As I recollected the manner in which I had self-invited the pleasure of

my company to this carnival at the Blankshire Hunt Club, I smiled

behind my mask. Nerves! I ought to have been a professor of clinics

instead of an automobile agent. But the whole affair appealed to me so

strongly I could not resist it. I was drawn into the tangle by the

very fascination of the scheme. I was an interloper, but nobody knew

it. The ten of hearts in my pocket did not match the backs of those

cards regularly issued. But what of that? Every one was ignorant of

the fact. I was safe inside; and all that was romantic in my system

was aroused. There are always some guests who can not avail themselves

of their invitations; and upon this vague chance I had staked my play.

Besides, I was determined to disappear before the hour of unmasking.
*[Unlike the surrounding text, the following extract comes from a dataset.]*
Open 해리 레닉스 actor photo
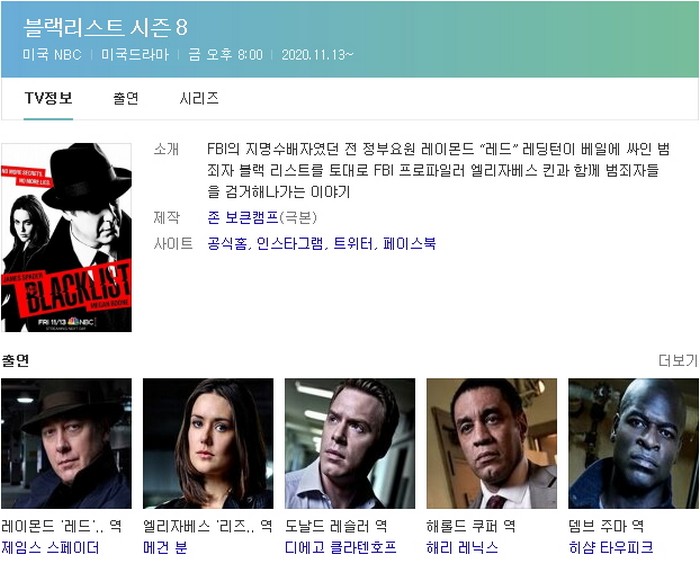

I

wasn't going to take any unnecessary risks. I was, then, fairly secure

under my Capuchin's robe.

Out of my mind slipped the previous adventures of the evening. I

forgot, temporarily, the beautiful unknown at Mouquin's. I forgot the

sardonic-lipped stranger I had met in Friard's. I forgot everything

save the little ticket that had accidentally slipped into my package,

and which announced that some one had rented a blue domino.

And here was a Blue Domino at my side. Just simply dying to have me

talk to her!

"I am madly in love with you," I began. "I have followed you often; I

have seen you in your box at the opera; I have seen you whirl up Fifth

Avenue in your fine barouche; and here at last I meet you!" I clasped

my hands passionately.

"My beautiful barouche! My box at the opera!" the girl mimicked.

"What a cheerful Ananias you are!"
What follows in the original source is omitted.